:: Reading text ::

10.11.1 PULSE_CFG (0x21) register

This register configures the pulse event detection function.

Table 118. PULSE_CFG register

pls_dpa pls_ele pls_zdpefe pls_zspefe pls_ydpefe pls_yspefe pls_xdpefe pls_xspefe

00000000

Table 119. PULSE_CFG bi t descriptions

Field Description

pls_dpa

Double-pulse abort.

0: Double-pulse detection is not aborted if the start of a pulse is detected during the time period specified by the

PULSE_LT CY register.

1: Setting the pls_dpa bit momentarily suspends the double-tap detection if the start of a pulse is detected during the

time period specified by the PULSE_LTCY register and the pulse ends before the end of the time period specified by

the PULSE_LTCY register.

pls_ele Pulse event flag latch enable. When enabled, a read of the PULSE_SRC register is needed to clear the event flag.

0: Event flag latch disabled

1: Event flag latch enabled

pls_zdpefe Event flag enable on double-pulse event on Z-axis.

0: Event detection disabled

1: Raise event flag on detection of double-pulse event on Z-axis

pls_zspefe Event flag enable on single-pulse event on Z-axis.

:::
:: Data segment ::

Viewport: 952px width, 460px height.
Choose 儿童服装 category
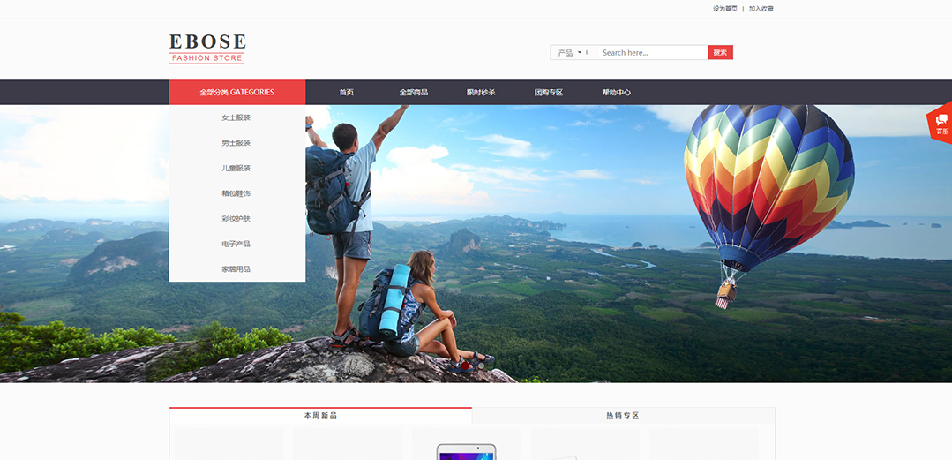pos(236,168)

:::

## Directives
1 – Answer the following questions using the register description:
(a) What function does the PULSE_CFG register configure?
(b) When the pulse event flag latch is enabled, which register must be read to clear the event flag?
(c) What happens when the pls_zdpefe field is set to 1?
2 – Copy the register description starting at "1: Setting the" and ending at "double-pulse event on Z-axis.", substituting "temporarily" for "momentarily".

## The solutions
1 –
(a) The pulse event detection function.
(b) The PULSE_SRC register.
(c) An event flag is raised on detection of a double-pulse event on the Z-axis.

2 –
1: Setting the pls_dpa bit temporarily suspends the double-tap detection if the start of a pulse is detected during the

time period specified by the PULSE_LTCY register and the pulse ends before the end of the time period specified by

the PULSE_LTCY register.

pls_ele Pulse event flag latch enable. When enabled, a read of the PULSE_SRC register is needed to clear the event flag.

0: Event flag latch disabled

1: Event flag latch enabled

pls_zdpefe Event flag enable on double-pulse event on Z-axis.